Il registro Eurofever include dati di 2,556 pazienti di 91 centri in 56 paesi. Gli autori hanno selezionato un gruppo di riferimento gold-standard (n= 518) costituito da pazienti con diagnosi molecolare confermata per Febbre Mediterranea Familiare  (n = 291), Deficit di Mevalonato Chinasi (n = 74), Sindrome Periodica Associata al Recettore del TNF (TRAPS,n = 86) e Criopirinopatie  (CAPS, n = 67). Il gold standard è stato definito dalla presenza di 2 mutazioni MEFV (> o = nell’esone 10), 2 mutazioni MVK (escluse le varianti con ruolo patogenetico sconosciuto) per la MKD, eterozigosi per mutazioni TNFRSF1A (escluse quelle a bassa penetranza o sconosciute) per la TRAPS, e mutazioni NLRP3 (esclusi i polimorfismi funzionali e varianti a bassa penetranza o di ruolo patogenetico sconosciuto) per le CAPS. Pazienti con patologie croniche (non periodiche) sono stati esclusi.
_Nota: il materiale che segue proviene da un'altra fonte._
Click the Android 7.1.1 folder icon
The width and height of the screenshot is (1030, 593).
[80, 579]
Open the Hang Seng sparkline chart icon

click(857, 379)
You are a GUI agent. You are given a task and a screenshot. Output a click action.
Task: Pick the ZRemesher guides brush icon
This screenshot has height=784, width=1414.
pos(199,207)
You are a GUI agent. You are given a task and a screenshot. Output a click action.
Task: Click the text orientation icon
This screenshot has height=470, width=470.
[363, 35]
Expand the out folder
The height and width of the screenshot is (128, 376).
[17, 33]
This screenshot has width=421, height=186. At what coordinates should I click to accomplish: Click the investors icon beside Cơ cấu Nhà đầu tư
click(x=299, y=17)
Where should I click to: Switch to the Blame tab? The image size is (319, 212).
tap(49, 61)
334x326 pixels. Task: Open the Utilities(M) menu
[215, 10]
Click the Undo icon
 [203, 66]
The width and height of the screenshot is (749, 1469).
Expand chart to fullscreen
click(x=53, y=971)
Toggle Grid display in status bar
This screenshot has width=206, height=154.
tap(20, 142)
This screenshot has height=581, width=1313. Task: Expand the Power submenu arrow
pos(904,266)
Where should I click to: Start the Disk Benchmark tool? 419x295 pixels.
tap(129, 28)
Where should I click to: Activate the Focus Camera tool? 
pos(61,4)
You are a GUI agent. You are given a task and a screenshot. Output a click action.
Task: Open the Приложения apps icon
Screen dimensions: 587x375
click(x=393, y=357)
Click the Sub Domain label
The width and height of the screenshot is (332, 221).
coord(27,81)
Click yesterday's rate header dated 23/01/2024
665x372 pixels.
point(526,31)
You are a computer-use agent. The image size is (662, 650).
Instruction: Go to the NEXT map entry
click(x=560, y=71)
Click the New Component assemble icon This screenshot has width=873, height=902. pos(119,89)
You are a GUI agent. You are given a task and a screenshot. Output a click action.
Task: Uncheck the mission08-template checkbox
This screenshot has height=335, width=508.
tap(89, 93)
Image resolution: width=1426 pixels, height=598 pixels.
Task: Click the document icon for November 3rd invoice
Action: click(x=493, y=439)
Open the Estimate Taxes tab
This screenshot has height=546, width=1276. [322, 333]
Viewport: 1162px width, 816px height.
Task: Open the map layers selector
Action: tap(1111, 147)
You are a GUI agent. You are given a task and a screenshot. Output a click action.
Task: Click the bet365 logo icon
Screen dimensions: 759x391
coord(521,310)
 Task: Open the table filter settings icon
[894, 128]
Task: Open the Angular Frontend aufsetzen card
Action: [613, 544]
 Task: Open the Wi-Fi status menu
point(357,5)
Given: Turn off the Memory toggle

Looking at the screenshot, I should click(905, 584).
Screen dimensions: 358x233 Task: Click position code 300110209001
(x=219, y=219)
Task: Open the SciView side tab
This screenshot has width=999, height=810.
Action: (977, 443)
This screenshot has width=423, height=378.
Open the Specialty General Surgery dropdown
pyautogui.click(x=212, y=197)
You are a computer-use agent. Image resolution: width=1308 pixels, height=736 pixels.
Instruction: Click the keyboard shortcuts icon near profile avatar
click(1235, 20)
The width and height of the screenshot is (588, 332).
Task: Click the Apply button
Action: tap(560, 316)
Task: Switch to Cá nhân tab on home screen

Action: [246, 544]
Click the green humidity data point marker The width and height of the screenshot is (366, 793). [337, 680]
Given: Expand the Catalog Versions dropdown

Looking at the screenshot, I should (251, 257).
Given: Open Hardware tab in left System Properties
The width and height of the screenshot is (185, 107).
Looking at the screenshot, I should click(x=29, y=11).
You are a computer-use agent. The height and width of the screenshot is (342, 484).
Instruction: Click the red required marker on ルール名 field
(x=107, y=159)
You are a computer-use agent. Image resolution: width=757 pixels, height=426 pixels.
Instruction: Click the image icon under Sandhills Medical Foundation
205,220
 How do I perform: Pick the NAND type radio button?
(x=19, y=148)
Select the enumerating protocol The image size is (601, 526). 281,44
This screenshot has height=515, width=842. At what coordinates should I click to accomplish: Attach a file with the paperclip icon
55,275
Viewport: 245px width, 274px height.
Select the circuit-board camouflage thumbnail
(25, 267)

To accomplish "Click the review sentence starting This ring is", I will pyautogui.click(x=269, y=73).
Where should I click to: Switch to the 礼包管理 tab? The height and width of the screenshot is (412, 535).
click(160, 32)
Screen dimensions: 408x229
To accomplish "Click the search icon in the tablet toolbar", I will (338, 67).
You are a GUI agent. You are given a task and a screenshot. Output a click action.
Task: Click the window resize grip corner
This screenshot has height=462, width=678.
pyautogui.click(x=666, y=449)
Per stabilire i criteri classificativi, i ricercatori hanno comparato i 4 gruppi gold-standard con un gruppo di controllo di pazienti affetti da PFAPA (n = 199), di cui è nota la patogenesi non monogenica. I gruppi sono stati quindi ulteriormente distinti in un gruppo di training (n=412),utilizzato per la formulazione dei criteri, e un gruppo di validazione (n=305). Per ogni patologia è stato formulato e quindi validato uno score costituito da un totale di 100-110 punti; analisi uni e multivariate delle variabili cliniche hanno evidenziato le caratteristiche peculiari delle diverse patologie, come l’assenza di dolore toracico e la presenza di linfoadenopatia dolente per MDK (cut-off ≥  42), l’assenza di vomito e la presenza di edema periorbitario nella TRAPS (cut off ≥  43), l’assenza di dolore addominale e presenza di rash orticarioide per la CAPS (cut off ≥  52), l’assenza di orticaria e la presenza di dolore addominale nella FMF (cut-off ≥  60). I criteri si sono dimostrati validi anche quando applicati ai pazienti esclusi nella fase di training a causa di risultati genetici negativi, con una specificità del 87% per FMF, 84% per TRAPS, 95% per  CAPS, 89% per MKD e una sensibilità del 68% per FMF, 59% per TRAPS, 70% per CAPS, 53% per MKD. Gli autori stanno adesso lavorando ad un consensus tra clinici e genetisti per identificare criteri classificativi definitivi che combinino elementi clinici e molecolari.